El cine político según John Ford (El último hurra, 1958)
¿Qué necesita un político para ganar las elecciones? Fundamentalmente, comprar el mayor número de votos posible para evitar sorpresas desagradables. Nadie dijo que estuviéramos hablando de un político honrado. A menos que se trate de un gobernante aferrado a su poder con la vocación de servicio al ciudadano como único motor de su ambición. Bastante improbable, por otra parte, pero en el universo de John Ford los personajes tenían valores aunque la vida transcurriera en un océano de grises donde el bien y el mal convivían en un mismo acto y una misma persona.
Frank Skeffington es un buen hombre, pero no duda en jugar sucio cuando ve peligrar sus votos. Bajo el imperio de la ley (de la selva), es de los que comen antes de ser comidos. Pero también es de los que orienta los dividendos de su popularidad en beneficio de los demás. Basta recordar el multitudinario funeral del viejo Dod, al que pocos conocían en profundidad y muchos lloraron solo por agradar al carismático alcalde. En esta ocasión, el alcalde invierte las rentas de su popularidad en construir un bonito y duradero recuerdo para la flamante viuda: nunca fue su marido tan apreciado como el día de su muerte.
Sin embargo, para realizar este nuevo retrato de la política americana Ford no recurre a la solemnidad que impregnaba las imágenes de El joven Lincoln. Nos encontramos ante la versión más desenfadada del director quien, sin traicionar la seriedad de su objeto de estudio, rocía de ironía cada situación para dotar su crítica de un carácter más incisivo. A través de Skeffington descubrimos algunas de las argucias que se ocultan tras las «buenas intenciones» de un político cualquiera: chantajes, actos de cara a la galería, sacrificios, engaños, inauguraciones interesadas…
De algún modo, el espectador es invitado a adoptar el punto de vista del sobrino de Skeffington, un personaje más funcional que relevante en la narración. De profesión periodista, el joven sobrino ofrece esa objetividad que no obtendríamos mediante la visión del político y acompaña a su tío en cada una de sus «gestiones» de cara a los inminentes comicios. Evitando caer en la hagiografía, Ford destapa las tretas de Skeffington y las ampara en el bien público para colocar al espectador en la difícil tesitura de justificar unos medios bastante dudosos.

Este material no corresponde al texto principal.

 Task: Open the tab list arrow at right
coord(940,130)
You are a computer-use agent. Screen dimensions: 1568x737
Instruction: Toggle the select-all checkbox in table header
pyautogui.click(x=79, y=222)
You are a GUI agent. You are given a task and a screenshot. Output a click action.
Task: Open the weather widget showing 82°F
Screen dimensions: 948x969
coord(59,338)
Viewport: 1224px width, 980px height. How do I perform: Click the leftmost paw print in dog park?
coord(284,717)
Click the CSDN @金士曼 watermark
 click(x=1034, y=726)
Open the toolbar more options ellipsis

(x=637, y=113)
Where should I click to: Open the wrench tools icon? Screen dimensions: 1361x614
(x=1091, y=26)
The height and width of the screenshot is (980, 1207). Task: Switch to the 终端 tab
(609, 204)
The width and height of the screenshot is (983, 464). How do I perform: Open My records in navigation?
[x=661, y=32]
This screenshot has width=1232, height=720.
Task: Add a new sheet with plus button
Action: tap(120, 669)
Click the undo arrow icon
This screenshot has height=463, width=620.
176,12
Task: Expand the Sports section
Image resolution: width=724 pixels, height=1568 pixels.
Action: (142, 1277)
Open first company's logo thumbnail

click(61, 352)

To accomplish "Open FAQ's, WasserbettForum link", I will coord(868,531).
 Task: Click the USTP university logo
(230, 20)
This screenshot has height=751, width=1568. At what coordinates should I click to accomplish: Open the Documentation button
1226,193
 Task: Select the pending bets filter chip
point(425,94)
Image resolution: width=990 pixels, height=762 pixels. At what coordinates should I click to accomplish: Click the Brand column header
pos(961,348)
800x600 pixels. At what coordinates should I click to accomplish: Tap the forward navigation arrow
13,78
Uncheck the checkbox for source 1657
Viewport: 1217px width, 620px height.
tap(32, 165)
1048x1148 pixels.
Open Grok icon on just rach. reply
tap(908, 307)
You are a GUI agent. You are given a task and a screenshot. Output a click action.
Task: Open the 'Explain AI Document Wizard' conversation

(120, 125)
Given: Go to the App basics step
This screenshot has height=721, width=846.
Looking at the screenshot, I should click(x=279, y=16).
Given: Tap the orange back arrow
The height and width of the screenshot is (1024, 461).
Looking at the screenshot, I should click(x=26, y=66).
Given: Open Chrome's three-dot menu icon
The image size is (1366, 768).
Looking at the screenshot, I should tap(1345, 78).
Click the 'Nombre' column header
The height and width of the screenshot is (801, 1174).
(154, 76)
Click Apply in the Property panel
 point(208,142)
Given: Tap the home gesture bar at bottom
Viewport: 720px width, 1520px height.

Sobre el papel, solo es posible dar forma a un personaje como Skeffington a través de un actor cuyo aspecto represente los valores fordianos y cuyo carisma soporte las sombras de tan ambiguo protagonista. Un Spencer Tracy al borde de los 60 domina la situación en todo momento, dando vida a ese tipo de personas que sería capaz de vender arena en el desierto. Su lenguaje corporal, sólido y confiado, encaja a la perfección en la puesta en escena de un Ford que, como es habitual, establece el ritmo ideal y planifica como si el espacio fílmico estuviera a su servicio.
Sin alardes ni efectismos, cada plano rebosa ese equilibrio que imprimía solemnidad a las mejores obras del maestro y hace posible que la emoción, sin entrometerse en los terrenos de la reflexion, la contamine con la dosis necesaria para construir una película viva y atemporal. Una de esas películas que junto a Ciudadano Kane (1941), El político (1949) y Tempestad sobre Washington (1962) representan el mejor cine político realizado en la historia del cine americano a ojos de este crítico.